The impact of exotic pathogens on native plant species in North America over the past century has been profound. Often times, these pathogens are difficult to control across large forested areas and are capable of virtually eliminating the entire population of the affected species because of lack of resistance to the exotic pathogen. The objective of this study was to compare the impacts of dogwood anthracnose, a disease caused by the exotic fungus Disculadestructiva, on Cornusflorida populations in burned and unburned oak-hickory forests in Great Smoky Mountains National Park, US. Although anthracnose has decimated populations of C. florida across the eastern US, we hypothesized that in areas where fire has occurred, stand structure has been altered to create open conditions less conducive to the persistence and spread of the fungus.

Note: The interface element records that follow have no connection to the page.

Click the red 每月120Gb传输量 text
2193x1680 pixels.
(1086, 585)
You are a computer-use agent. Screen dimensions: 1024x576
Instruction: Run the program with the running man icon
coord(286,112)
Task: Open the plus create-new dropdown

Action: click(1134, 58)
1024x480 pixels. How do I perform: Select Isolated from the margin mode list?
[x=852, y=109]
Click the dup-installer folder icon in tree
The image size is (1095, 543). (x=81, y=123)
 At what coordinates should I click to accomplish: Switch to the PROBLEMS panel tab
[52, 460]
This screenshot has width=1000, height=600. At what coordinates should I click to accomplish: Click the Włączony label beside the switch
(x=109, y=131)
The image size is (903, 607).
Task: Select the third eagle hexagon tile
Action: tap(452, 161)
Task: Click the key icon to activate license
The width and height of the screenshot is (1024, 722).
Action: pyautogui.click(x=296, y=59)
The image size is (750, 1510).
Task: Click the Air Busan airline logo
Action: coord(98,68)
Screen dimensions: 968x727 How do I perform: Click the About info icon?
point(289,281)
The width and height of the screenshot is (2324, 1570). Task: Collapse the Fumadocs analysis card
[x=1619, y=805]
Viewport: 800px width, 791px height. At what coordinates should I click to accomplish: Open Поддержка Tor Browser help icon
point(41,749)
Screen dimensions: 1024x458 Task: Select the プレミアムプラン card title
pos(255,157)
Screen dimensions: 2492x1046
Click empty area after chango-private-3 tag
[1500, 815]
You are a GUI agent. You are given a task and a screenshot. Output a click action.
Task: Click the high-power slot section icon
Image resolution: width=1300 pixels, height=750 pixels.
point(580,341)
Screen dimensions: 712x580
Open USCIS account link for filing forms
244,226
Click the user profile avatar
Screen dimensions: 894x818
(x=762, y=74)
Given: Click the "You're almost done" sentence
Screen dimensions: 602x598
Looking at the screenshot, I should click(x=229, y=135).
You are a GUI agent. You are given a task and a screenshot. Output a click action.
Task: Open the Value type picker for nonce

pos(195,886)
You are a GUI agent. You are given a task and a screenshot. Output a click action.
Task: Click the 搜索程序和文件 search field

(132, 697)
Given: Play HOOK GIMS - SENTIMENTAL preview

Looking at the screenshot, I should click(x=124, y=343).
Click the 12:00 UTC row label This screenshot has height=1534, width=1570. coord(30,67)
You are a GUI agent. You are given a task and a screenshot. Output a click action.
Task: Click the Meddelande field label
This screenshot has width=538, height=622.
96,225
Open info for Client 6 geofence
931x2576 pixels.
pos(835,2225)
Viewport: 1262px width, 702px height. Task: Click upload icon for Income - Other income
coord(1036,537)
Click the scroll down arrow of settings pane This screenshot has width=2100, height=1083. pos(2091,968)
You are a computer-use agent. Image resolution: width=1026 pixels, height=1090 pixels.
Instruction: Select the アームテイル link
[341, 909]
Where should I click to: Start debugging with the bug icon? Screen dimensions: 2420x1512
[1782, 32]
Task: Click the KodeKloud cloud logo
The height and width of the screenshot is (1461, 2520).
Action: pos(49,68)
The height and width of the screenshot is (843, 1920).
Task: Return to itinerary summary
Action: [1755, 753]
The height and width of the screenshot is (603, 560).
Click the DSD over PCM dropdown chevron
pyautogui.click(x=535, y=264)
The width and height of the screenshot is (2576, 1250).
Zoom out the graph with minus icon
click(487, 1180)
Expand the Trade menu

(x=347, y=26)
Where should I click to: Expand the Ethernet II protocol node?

We compared C. florida density and health among four sampling categories: unburned stands, and stands that had burned once, twice, and 3 times over a 20-year period (late 1960s to late 1980s). Results/Conclusions
Double burn stands contained the greatest density of C. florida stems (770 stems ha-1) followed by triple burn stands (233 stems ha-1), single burn stands (225 stems ha-1) and unburned stands (70 stems ha-1; P < 0.01). We observed less crown dieback in small C. florida trees (<5 cm diameter at breast height) in burned stands than in unburned stands (P < 0.05). Our results suggest that fire has reduced the impacts of dogwood anthracnose in burned areas and may potentially be used as a tool by land managers to reduce the impacts of dogwood anthracnose in other areas, particularly those that are currently unaffected or lightly affected with the disease.